MANILA, Philippines — Senator Joel Villanueva is not liking the kind of trade the Department of Labor and Employment (DOLE) is promoting to secure Covid-19 vaccines for the Filipino people.
Villanueva on Wednesday registered his opposition to DOLE’s offer to deploy more Filipino nurses to the United Kingdom and Germany in exchange for vaccines that these two countries should give to the Philippines.
“OFW (overseas Filipino workers) deployment is not a barter trade. We simply do not swap people for products,” Villanueva, chair of the Senate committee on labor, said in a statement.
“Pero ang malaking katanungan po ay paano tayo humantong sa ganitong sitwasyon? Clearly, it is out of desperation that forced otherwise good people to be more creative in finding vaccines for their country. Theirs is a ‘kapit sa patalim’ move,” he added.
DOLE is requesting the UK and Germany to provide the Philippines with Covid-19 vaccines in exchange for their exemption from the 5,000 per year limit on the deployment of Filipino nurses and other health care workers.
Villanueva questioned DOLE’s approach but he also saw where the government agency was coming from for making such a request.
“Kung ginawa lang po sana ng IATF (Inter-Agency Task Force on Emerging Infectious Diseases) ang kanilang tungkulin, hindi sana mapipilitan ang DOLE na dumiskarte,” the senator said.

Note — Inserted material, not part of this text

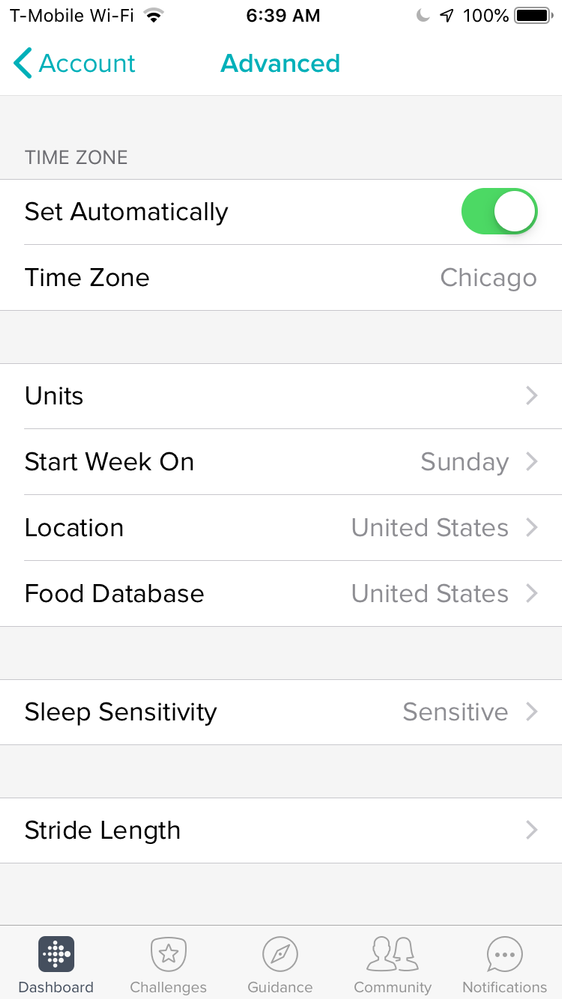Open the Start Week On chevron

(x=531, y=461)
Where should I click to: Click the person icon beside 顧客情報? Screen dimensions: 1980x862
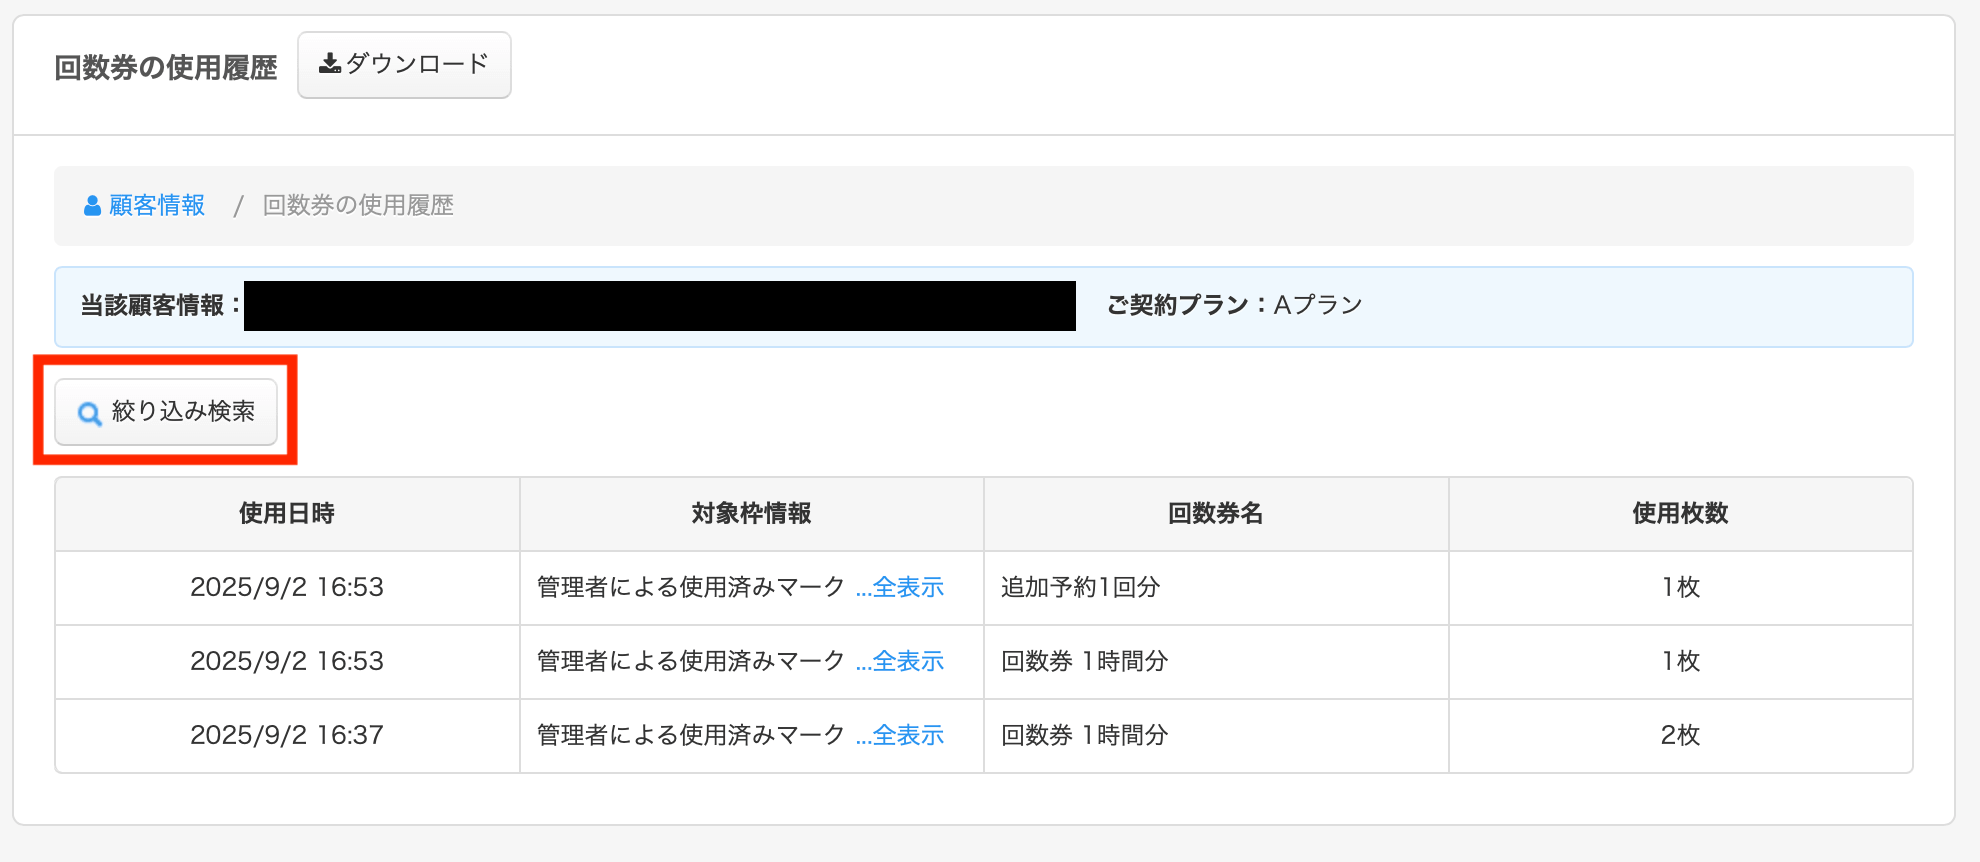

“They were thrown in that situation because some people dropped the ball. I have very high respect for Sec Bello. He’s been very helpful not only to our committee hearings but his record shows how he walked the extra mile during this pandemic,” he added.
‘Sign of desperation’?
Senate Minority Leader Franklin Drilon also questioned DOLE’s offer, saying this “palit-bakuna” initiative “is a wrong policy and sets a bad precedent.”
“It’s a sign of desperation. Ganito na ba tayo kadesperado?” Drilon, a former labor secretary, said in a separate statement. “Our health care workers are not commodities they can trade-off.”
After receiving flak for asking for a “nurses-for-vaccine” plan with the UK and Germany, DOLE clarified that Bello’s request was only meant to ensure that health workers who will be sent to the two countries are already vaccinated against Covid-19 before deployment.
Labor Information and Publication Service director Rolly Francia, in an online media forum on Wednesday afternoon, said DOLE does not intend to treat Filipino healthcare workers as commodities to swap for Covid-19 vaccines.
The Duterte administration’s mass vaccination program against the new coronavirus was supposed to start in mid-February with the arrival of 117,000 doses of Pfizer’s Covid-19 vaccine through the World Health Organization-led COVAX facility. However, the delivery has been delayed because indemnification documents still have to be finalized.
The Philippines has already “locked-in” 108 million doses of vaccines but only through “term sheets” with different vaccine manufacturers.
The government has yet to sign a supply agreement with any vaccine maker but will likely ink deals with three firms by the end of February.